Today, I invited a very special friend over to my place for dim sum and to try five different types of tea made using the kung-fu tea method.
Here’s the set up!
The black plates are actually plate mats. I never knew such things exist until my sister-in-law loaned them to me. Initially, I popped by my brother’s place to take some colourfully designed napkins. Whenever we have family meals at their place, the one thing that stands out (to me) during every meal, is how the table has been set with really awesome napkins. I thought that I could improve the set-up with just the napkins.
My sister-in-law went the extra mile (why don’t we say the “extra kilometre” since we use metric and not the imperial measurement system?) of recommending me other cool things to borrow from her. This included the black plate mats as well as the the chopstick holders that’s been shaped like a chilli! Look closely at the photo below!
See? It’s a chilli! Cute right?
Anyway, I’m quite lucky to have a dim sum place not too far from my house. It sells super affordable dim sum from 6pm to 10am. Yes! They are actually open throughout the entire night! Maybe one day, when I’m feeling crazy, I’ll walk down at 3 or 4am for a fantastic late-night feast. For some strange reason, the lack of sleep makes food taste even more awesome than they normally do. I say this with experience, as someone who has had to stay up for several nights just to write essays during semester time. Subway, KFC, McDonald’s and even microwave lasagne taste really awesome when eaten between 3-4am. I’m sure dim sum would too.
Anyway, here’s a close-up of the delicious looking dim sum!
MMMmmmm!!! Looks so tasty.
Anyway, in addition to the delicious dim sum, we also tried five different types of tea. Have a look at my kung-fu tea-making tools!
The white and blue box is Lung-ching tea (龍井茶). Haha… I’m displaying it in this photo simply because it’s the only tea that I got that’s packaged beautifully. The rest are either in jars or bags.
So today, we tried Genmaicha (玄米茶 also known as Brown Rice Green Tea or Popcorn Tea), Tie Kuan-yin King (鐵觀音王), Lung-ching tea (龍井茶), Pu-erh tea (普洱茶), and Maccha (抹茶). Simply fantastic! Ahh… I love tea.
Here’s an extract from one of my favourite books of all time – The Book of Tea.
Strangely enough humanity has so far met in the tea-cup. It is the only Asiatic ceremonial which commands universal esteem. The white man has scoffed at our religion and our morals, but has accepted the brown beverage without hesitation. The afternoon tea is now an important function in Western society.

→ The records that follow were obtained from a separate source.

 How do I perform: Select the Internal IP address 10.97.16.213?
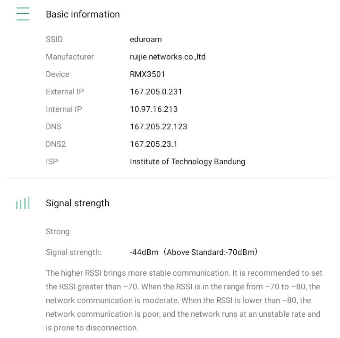click(153, 109)
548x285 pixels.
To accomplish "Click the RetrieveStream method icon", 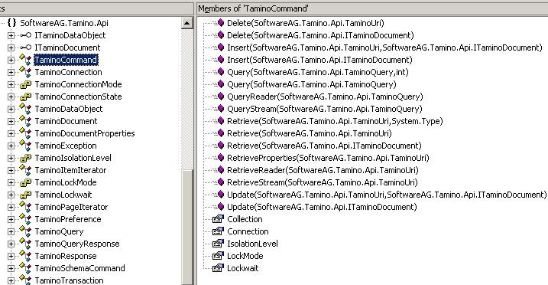I will (221, 182).
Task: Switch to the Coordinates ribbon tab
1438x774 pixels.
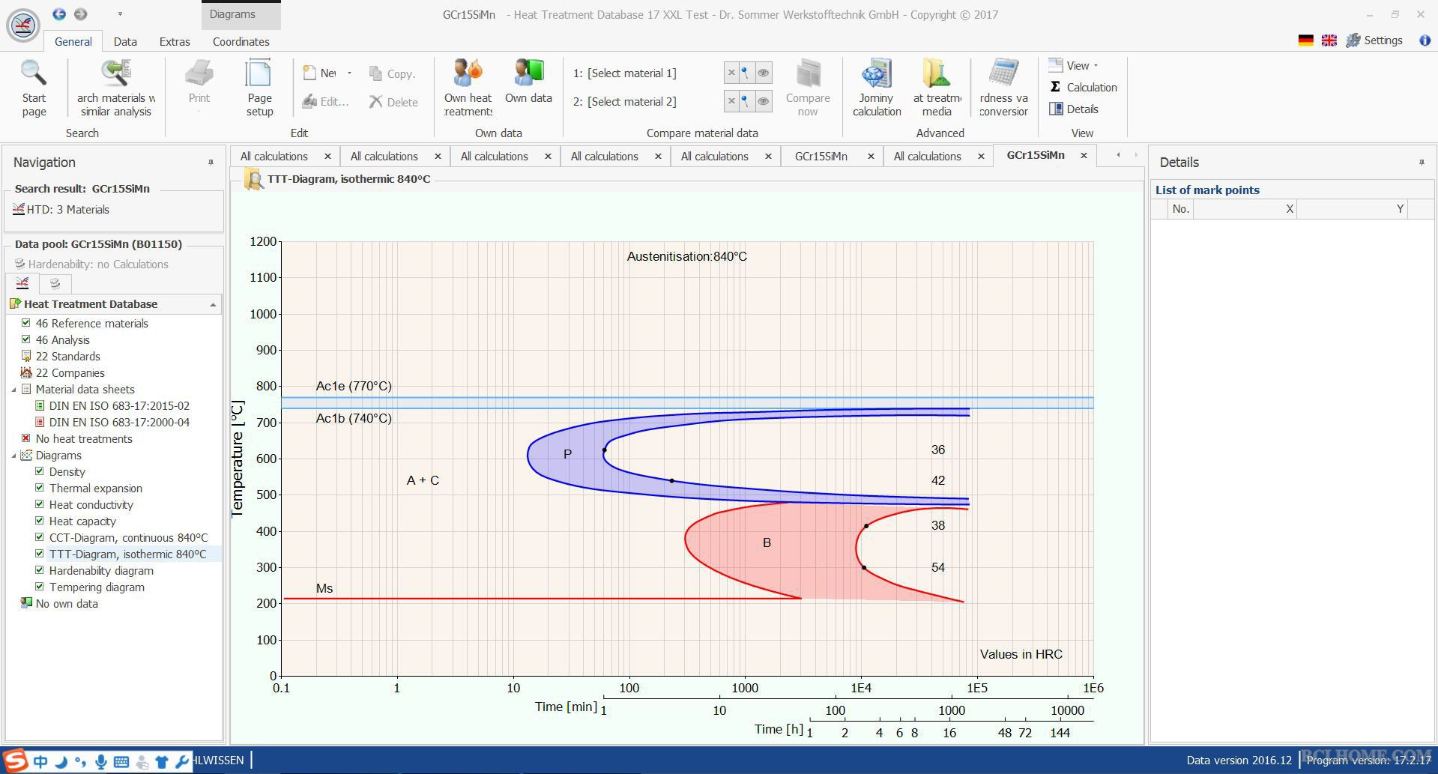Action: point(241,41)
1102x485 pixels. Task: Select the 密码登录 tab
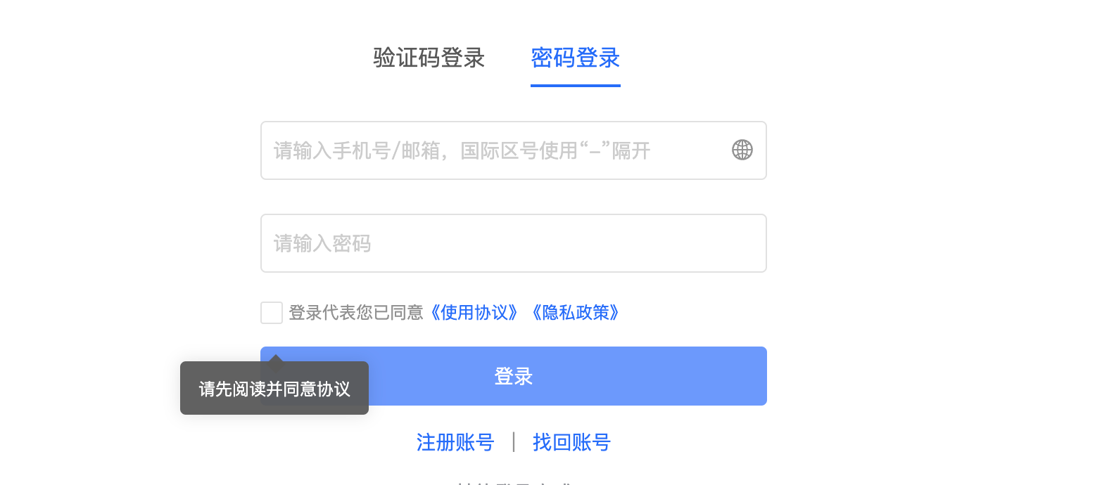point(576,58)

In the delicate clatter of trays and saucers, in the soft rustle of feminine hospitality, in the common catechism about cream and sugar, we know that the Worship of Tea is established beyond question. The philosophic resignation of the guest to the fate awaiting him in the dubious decoction proclaims that in this single instance the Oriental spirit reigns supreme.
There is a subtle charm in the taste of tea which makes it irresistible and capable of idealisation. Western humourists were not slow to mingle the fragrance of their thought with its aroma. It has not the arrogance of wine, the self- consciousness of coffee, nor the simpering innocence of cocoa. Already in 1711, says the Spectator: “I would therefore in a particular manner recommend these my speculations to all well-regulated families that set apart an hour every morning for tea, bread and butter; and would earnestly advise them for their good to order this paper to be punctually served up and to be looked upon as a part of the tea-equipage.” Samuel Johnson draws his own portrait as “a hardened and shameless tea drinker, who for twenty years diluted his meals with only the infusion of the fascinating plant; who with tea amused the evening, with tea solaced the midnight, and with tea welcomed the morning.”

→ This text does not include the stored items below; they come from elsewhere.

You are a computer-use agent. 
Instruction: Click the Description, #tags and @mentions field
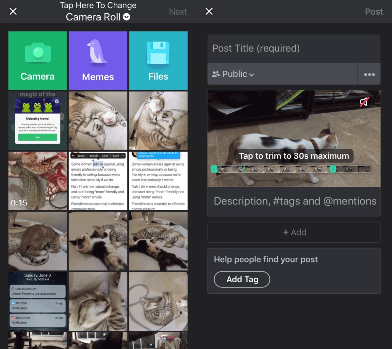click(293, 201)
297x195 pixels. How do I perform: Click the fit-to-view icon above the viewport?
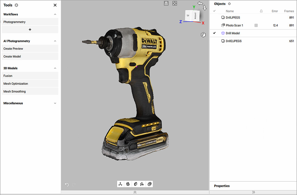point(175,3)
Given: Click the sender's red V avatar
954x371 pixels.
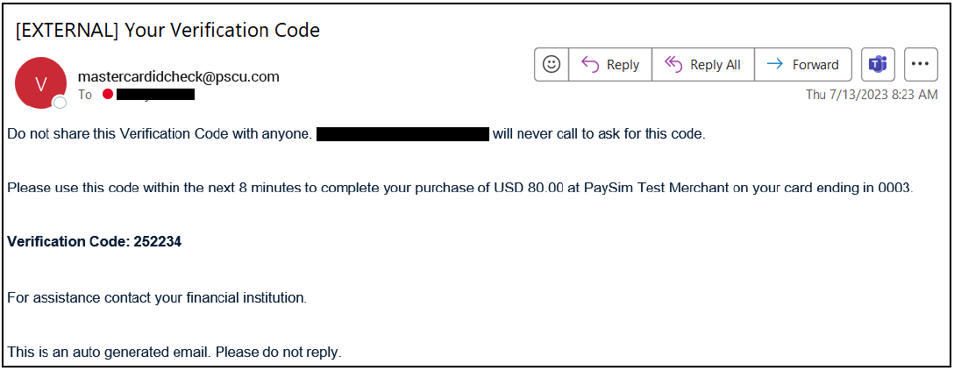Looking at the screenshot, I should (40, 83).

Charles Lamb, a professed devotee, sounded the true note of Teaism when he wrote that the greatest pleasure he knew was to do a good action by stealth, and to have it found out by accident. For Teaism is the art of concealing beauty that you may discover it, of suggesting what you dare not reveal. It is the noble secret of laughing at yourself, calmly yet thoroughly, and is thus humour itself,–the smile of philosophy. All genuine humourists may in this sense be called tea-philosophers,–Thackeray, for instance, and of course, Shakespeare. The poets of the Decadence (when was not the world in decadence?), in their protests against materialism, have, to a certain extent, also opened the way to Teaism. Perhaps nowadays it is our demure contemplation of the Imperfect that the West and the East can meet in mutual consolation.
[Kakuzo Okakura, “The Book of Tea”, 1]
There’s a lot more that can be said about the awesomeness of tea, but I think I’ll just leave it as that.
It’s really awesome having friends come over for tea or a meal. I share the same sentiments with Confucius on this:
Isn’t it a joy when a friend comes to visit from afar?
[Confucius, Analects 1.1]
Tea and dim sum with awesome company – makes today a really awesome and joyful day indeed. =)
UPDATE: This was actually the very meal where I first confessed my love to The Girlfriend. That’s why the meal was soooo special!